Home > Archive > Unix Programming > August 2006 > need to delete 1st occurrence of \n per line
You are viewing an archived Text-only version of the thread.
To view this thread in it's original format and/or if you want to reply to
this thread please [click here]
| Author |
need to delete 1st occurrence of \n per line
|
|
|
| I have files from US Customs that do not come in sequential order --
although each 'batch' does have a sequential number.
I need to 'reorder' the file so that it is in sequential order. I can
do this with the 'sort' command, but unfortunately my input file has \n
characters per line. Before the next set of data there are two \n --
I want to delete the first occurrence of \n on the input file.
I've tried "tr" but it does all \n
I've tried "sed" (both the delete and the replace), but when I use \n
in the command line...it does nothing.
Can anyone help?
Thanks : )
| |
| Chris F.A. Johnson 2006-08-09, 7:02 pm |
| On 2006-08-09, Lou wrote:
> I have files from US Customs that do not come in sequential order --
> although each 'batch' does have a sequential number.
> I need to 'reorder' the file so that it is in sequential order. I can
> do this with the 'sort' command, but unfortunately my input file has \n
> characters per line. Before the next set of data there are two \n --
> I want to delete the first occurrence of \n on the input file.
What do the lines look like, exactly?
> I've tried "tr" but it does all \n
What did you try? Give the exact command.

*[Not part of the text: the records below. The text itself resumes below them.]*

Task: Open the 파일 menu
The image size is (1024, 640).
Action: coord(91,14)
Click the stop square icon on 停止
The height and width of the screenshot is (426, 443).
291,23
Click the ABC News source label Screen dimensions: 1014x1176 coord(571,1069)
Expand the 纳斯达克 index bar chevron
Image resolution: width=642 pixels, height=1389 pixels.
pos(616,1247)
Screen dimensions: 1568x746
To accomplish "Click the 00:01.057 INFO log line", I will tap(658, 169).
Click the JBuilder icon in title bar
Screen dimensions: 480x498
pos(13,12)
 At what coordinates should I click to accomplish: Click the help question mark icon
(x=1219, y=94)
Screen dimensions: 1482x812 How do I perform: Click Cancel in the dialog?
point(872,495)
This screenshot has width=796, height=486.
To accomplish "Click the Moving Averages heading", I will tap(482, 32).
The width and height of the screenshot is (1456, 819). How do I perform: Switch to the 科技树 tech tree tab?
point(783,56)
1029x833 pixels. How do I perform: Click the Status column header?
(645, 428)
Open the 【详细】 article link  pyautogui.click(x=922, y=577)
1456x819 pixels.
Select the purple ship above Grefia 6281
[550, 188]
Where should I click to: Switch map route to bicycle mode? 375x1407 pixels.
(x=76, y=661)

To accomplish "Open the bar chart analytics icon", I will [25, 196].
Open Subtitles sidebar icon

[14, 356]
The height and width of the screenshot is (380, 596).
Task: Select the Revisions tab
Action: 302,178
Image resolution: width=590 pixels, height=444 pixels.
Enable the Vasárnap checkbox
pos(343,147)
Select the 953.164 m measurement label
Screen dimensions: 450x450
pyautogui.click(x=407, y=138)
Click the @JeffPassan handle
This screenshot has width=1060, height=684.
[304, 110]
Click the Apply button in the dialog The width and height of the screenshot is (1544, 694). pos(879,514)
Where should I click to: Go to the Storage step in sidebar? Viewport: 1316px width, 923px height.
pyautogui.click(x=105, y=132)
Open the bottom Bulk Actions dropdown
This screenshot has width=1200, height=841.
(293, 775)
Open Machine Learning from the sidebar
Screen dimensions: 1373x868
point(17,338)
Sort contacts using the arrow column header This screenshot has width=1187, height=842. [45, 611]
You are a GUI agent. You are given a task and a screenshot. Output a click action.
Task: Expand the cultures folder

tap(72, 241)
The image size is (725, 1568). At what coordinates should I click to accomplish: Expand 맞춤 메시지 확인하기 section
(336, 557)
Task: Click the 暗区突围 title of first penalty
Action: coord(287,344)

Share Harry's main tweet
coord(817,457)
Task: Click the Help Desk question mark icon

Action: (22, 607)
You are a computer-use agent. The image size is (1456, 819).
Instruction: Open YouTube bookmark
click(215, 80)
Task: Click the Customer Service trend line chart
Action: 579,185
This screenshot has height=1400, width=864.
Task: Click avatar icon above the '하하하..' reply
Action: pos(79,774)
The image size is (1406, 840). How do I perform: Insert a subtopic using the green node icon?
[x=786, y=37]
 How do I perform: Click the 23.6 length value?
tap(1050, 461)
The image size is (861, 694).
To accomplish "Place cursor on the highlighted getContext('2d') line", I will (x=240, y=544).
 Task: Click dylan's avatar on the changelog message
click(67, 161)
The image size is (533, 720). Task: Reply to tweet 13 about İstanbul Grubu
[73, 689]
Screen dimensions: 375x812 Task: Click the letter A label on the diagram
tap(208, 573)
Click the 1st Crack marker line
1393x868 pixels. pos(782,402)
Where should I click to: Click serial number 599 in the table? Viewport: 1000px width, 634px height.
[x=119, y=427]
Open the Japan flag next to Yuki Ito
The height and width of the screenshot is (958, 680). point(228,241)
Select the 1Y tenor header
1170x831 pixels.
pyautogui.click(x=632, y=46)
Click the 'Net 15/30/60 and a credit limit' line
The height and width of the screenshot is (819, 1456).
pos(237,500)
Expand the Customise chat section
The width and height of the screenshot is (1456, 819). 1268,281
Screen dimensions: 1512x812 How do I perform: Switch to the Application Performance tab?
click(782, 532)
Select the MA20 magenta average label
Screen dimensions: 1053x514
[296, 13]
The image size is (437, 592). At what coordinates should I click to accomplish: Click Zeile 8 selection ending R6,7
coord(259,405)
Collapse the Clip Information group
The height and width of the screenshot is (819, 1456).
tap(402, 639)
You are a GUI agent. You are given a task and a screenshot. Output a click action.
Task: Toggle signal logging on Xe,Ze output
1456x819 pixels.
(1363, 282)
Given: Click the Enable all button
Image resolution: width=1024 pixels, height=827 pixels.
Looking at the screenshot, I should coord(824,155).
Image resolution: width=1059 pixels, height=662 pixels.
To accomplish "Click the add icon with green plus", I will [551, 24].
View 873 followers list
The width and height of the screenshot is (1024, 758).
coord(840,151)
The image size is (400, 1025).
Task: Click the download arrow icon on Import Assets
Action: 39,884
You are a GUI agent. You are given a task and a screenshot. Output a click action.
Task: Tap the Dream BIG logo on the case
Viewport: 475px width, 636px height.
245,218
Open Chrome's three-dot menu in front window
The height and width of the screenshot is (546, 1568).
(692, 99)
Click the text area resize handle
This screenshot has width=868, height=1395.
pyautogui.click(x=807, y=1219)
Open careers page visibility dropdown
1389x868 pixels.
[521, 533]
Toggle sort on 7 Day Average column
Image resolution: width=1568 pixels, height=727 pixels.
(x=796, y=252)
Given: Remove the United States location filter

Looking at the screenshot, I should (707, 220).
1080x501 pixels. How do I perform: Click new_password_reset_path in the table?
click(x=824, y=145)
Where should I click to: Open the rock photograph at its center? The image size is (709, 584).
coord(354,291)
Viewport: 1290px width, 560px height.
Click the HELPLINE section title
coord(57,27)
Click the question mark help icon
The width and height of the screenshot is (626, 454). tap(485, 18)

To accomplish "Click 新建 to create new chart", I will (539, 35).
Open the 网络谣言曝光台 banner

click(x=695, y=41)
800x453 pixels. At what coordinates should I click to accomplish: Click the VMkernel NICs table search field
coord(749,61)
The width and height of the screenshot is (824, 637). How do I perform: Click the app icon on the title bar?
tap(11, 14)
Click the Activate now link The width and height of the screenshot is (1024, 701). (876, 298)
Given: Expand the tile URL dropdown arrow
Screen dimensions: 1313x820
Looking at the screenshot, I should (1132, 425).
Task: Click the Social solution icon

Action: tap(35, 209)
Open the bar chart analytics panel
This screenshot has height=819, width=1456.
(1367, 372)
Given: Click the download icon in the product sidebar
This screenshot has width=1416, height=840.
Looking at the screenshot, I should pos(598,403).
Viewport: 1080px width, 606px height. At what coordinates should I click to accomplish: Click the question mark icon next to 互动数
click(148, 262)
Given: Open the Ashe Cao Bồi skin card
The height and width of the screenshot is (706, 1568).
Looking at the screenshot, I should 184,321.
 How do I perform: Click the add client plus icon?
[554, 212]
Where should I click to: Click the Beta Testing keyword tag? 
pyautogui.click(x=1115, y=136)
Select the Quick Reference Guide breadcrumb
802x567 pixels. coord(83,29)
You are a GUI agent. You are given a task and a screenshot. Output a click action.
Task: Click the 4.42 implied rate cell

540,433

> I've tried "sed" (both the delete and the replace), but when I use \n
> in the command line...it does nothing.
How did you try it? What version of sed are you using?
Did you try:
sed 's//\\n//'
> Can anyone help?
If you give more information, probably.
--
Chris F.A. Johnson, author | <http://cfaj.freeshell.org>
Shell Scripting Recipes: | My code in this post, if any,
A Problem-Solution Approach | is released under the
2005, Apress | GNU General Public Licence
| |
|
|
Chris F.A. Johnson wrote:
> On 2006-08-09, Lou wrote:
>
> What do the lines look like, exactly?
>
>
> What did you try? Give the exact command.
>
>
> How did you try it? What version of sed are you using?
>
> Did you try:
>
> sed 's//\\n//'
>
>
> If you give more information, probably.
>
> --
> Chris F.A. Johnson, author | <http://cfaj.freeshell.org>
> Shell Scripting Recipes: | My code in this post, if any,
> A Problem-Solution Approach | is released under the
> 2005, Apress | GNU General Public Licence
I have tried:
tr -d '\012' < $EDI_ROOT/data/xamsusex > $EDI_ROOT/data/xamsusey
sed 's/\n//' <$EDI_ROOT/data/testxams >$EDI_ROOT/data/testxamsx
sed '/\n/d' <$EDI_ROOT/data/testxams >$EDI_ROOT/data/testxamsx
When I tried sed 's//\\n//' (that you mentioned) I got an error:
sed: 0602-410 The first regular expression cannot be null.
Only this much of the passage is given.